Output the entries below word for word, stopping once the line containing "[Facebook] (122, 795)" is done, and omit each picture.

Stored data
──────────
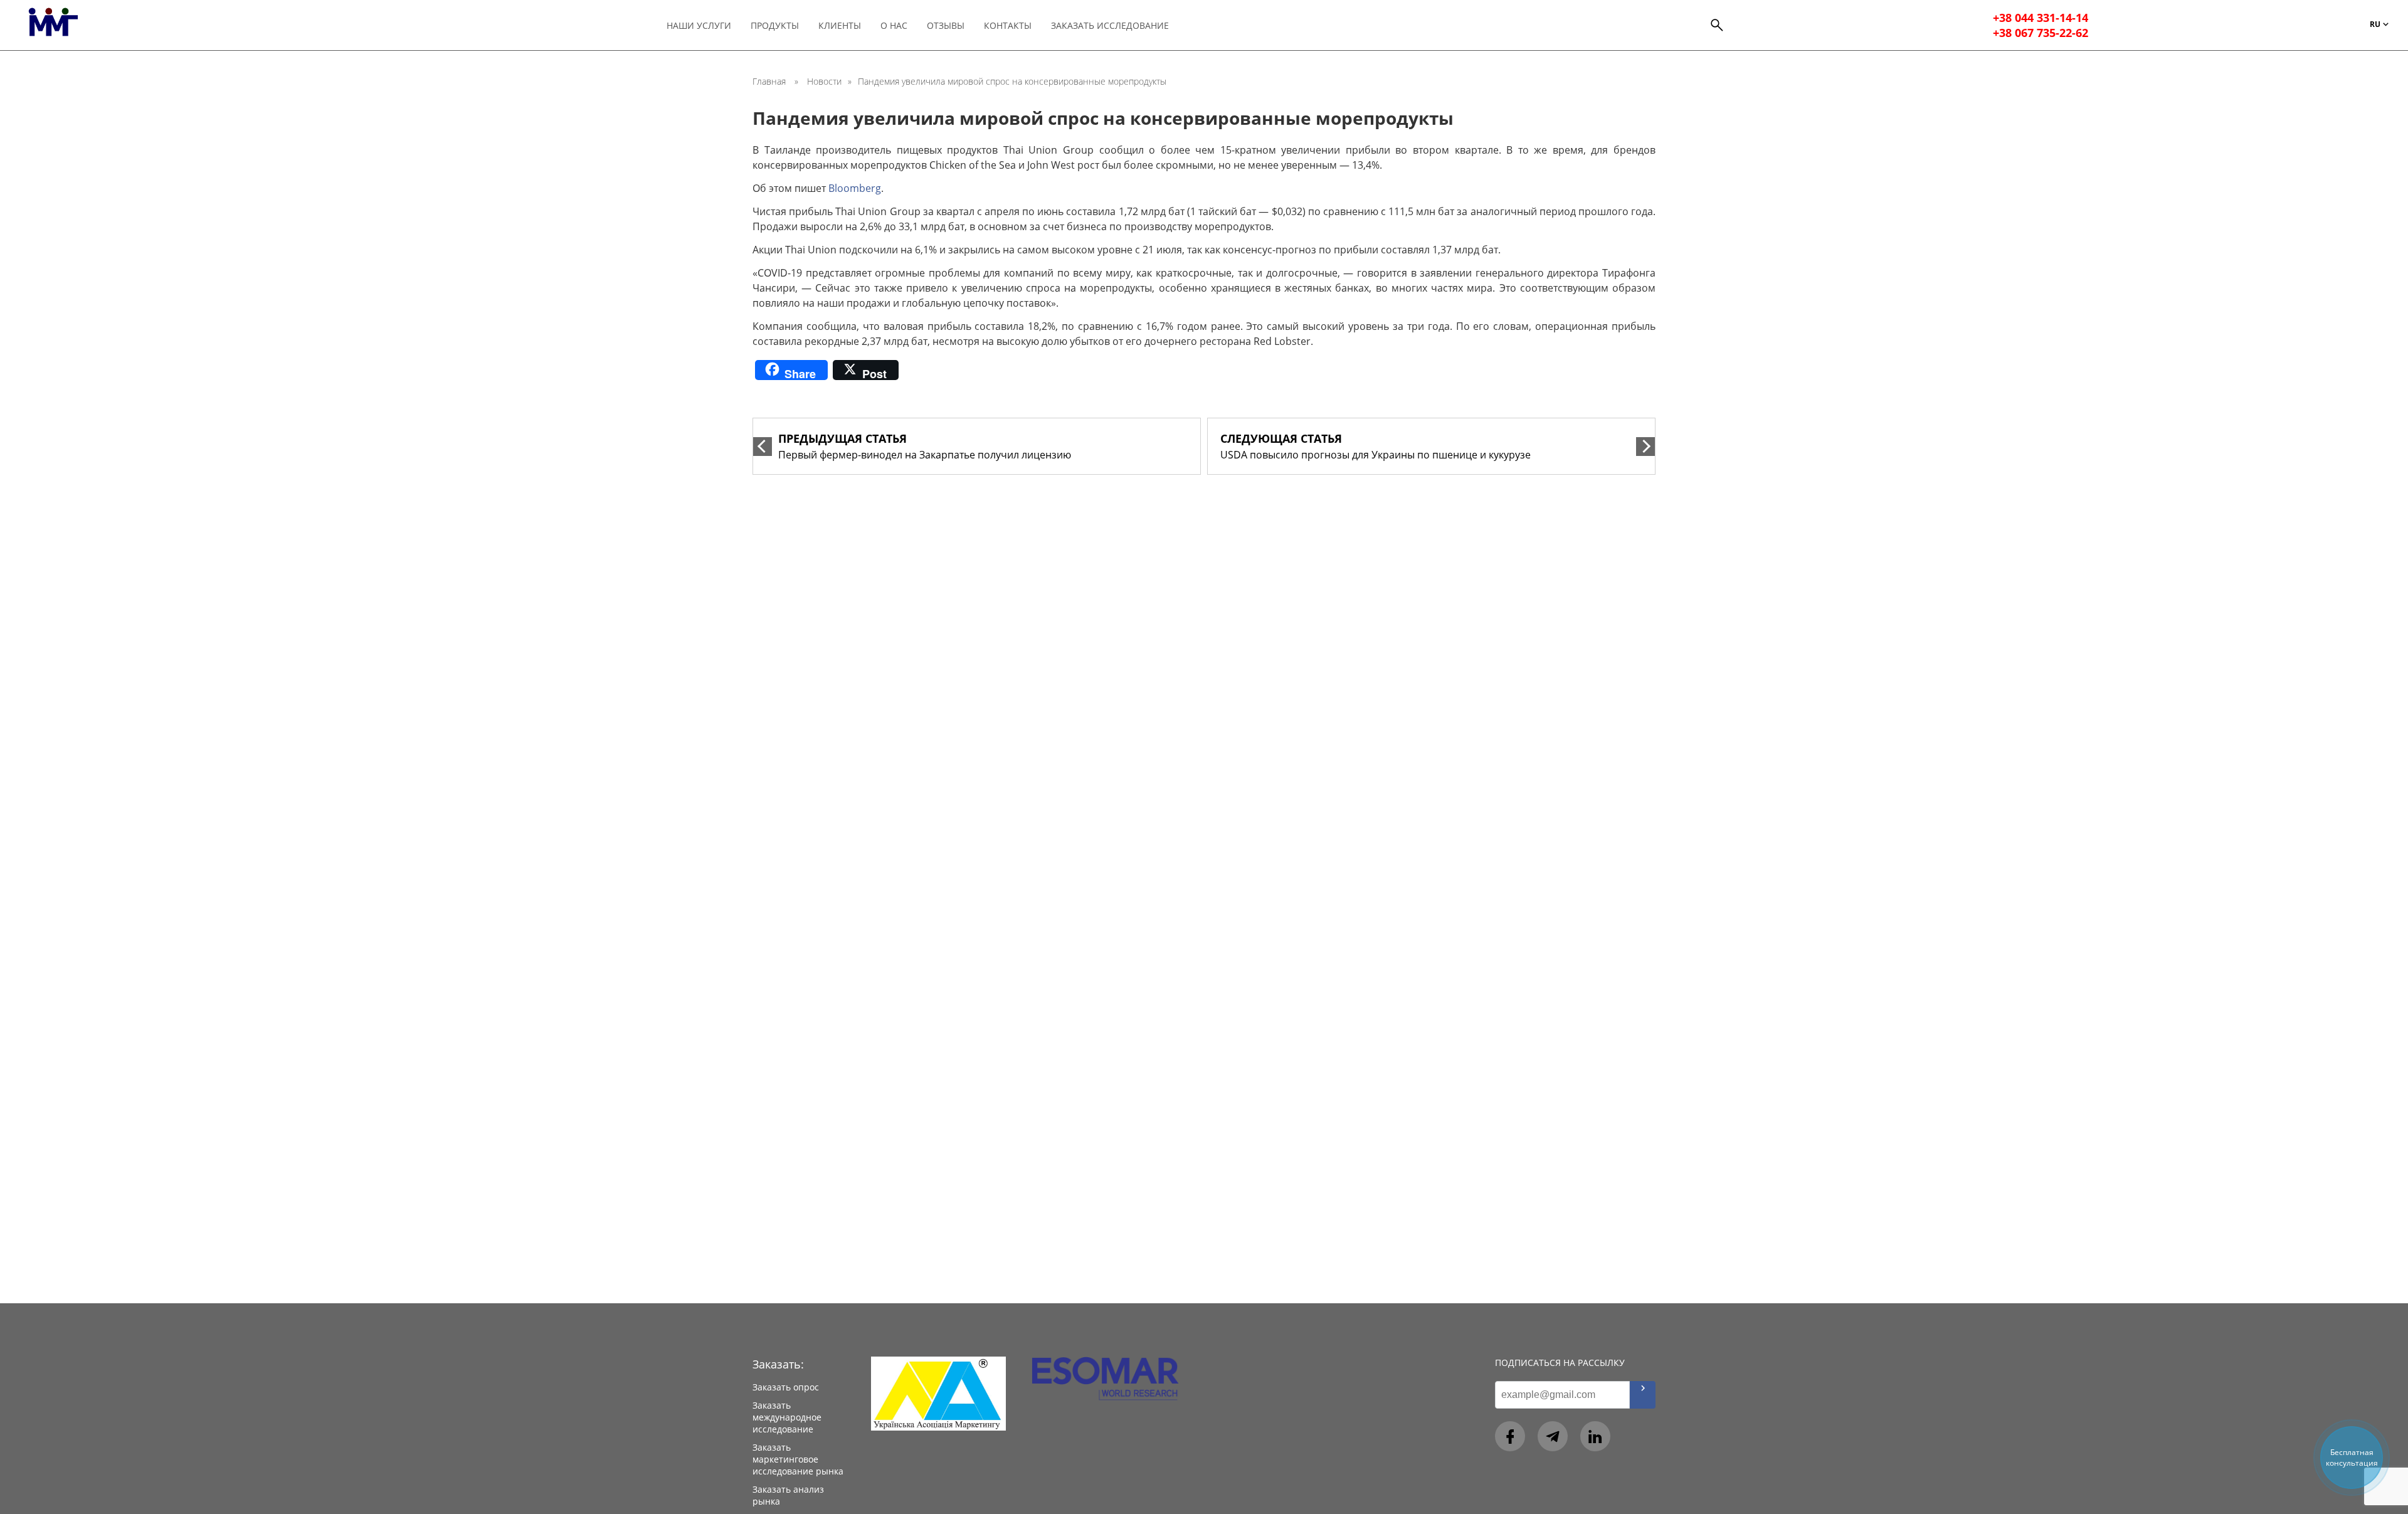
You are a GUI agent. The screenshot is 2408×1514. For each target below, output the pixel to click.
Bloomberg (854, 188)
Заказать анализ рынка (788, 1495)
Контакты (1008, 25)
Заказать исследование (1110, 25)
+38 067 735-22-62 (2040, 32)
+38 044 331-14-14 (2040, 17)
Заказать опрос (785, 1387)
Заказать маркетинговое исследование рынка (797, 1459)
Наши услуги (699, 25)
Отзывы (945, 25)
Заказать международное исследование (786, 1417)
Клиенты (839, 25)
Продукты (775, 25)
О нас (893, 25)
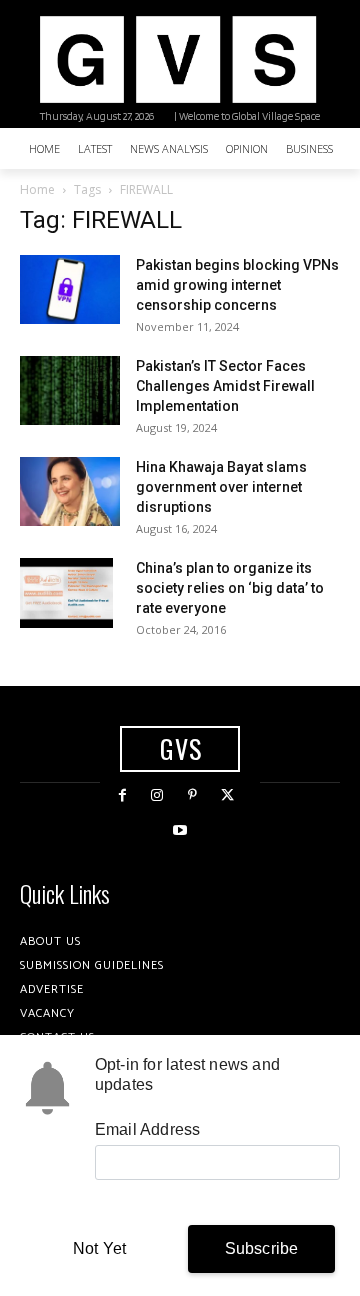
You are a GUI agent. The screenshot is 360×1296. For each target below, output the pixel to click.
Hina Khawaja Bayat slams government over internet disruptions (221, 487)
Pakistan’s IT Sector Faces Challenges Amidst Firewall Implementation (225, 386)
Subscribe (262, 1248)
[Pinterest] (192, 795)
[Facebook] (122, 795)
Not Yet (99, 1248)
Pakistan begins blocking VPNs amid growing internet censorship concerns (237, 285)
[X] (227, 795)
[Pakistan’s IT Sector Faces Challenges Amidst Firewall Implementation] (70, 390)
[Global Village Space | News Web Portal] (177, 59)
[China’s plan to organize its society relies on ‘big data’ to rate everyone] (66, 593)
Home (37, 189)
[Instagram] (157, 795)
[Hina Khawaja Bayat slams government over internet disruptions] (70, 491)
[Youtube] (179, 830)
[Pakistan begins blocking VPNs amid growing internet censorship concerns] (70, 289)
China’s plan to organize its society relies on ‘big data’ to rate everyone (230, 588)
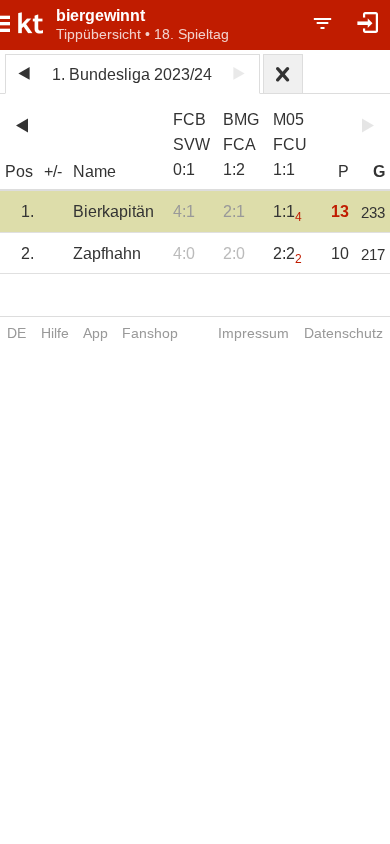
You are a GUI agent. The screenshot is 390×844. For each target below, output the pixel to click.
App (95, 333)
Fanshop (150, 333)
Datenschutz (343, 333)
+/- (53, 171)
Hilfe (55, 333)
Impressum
──────────
**Reply**
You are a GUI agent. The screenshot is 2408×1514. For each target below, output the pixel to click.
Bloomberg (854, 188)
Заказать анализ рынка (788, 1495)
Контакты (1008, 25)
Заказать исследование (1110, 25)
+38 067 735-22-62 (2040, 32)
+38 044 331-14-14 (2040, 17)
Заказать опрос (785, 1387)
Заказать маркетинговое исследование рынка (797, 1459)
Наши услуги (699, 25)
Отзывы (945, 25)
Заказать международное исследование (786, 1417)
Клиенты (839, 25)
Продукты (775, 25)
О нас (893, 25)
You are a GUI agent. The screenshot is 360×1296. For each target below, output the pixel to click.
Hina Khawaja Bayat slams government over internet disruptions (221, 487)
Pakistan’s IT Sector Faces Challenges Amidst Firewall Implementation (225, 386)
Subscribe (262, 1248)
[Pinterest] (192, 795)
[Facebook] (122, 795)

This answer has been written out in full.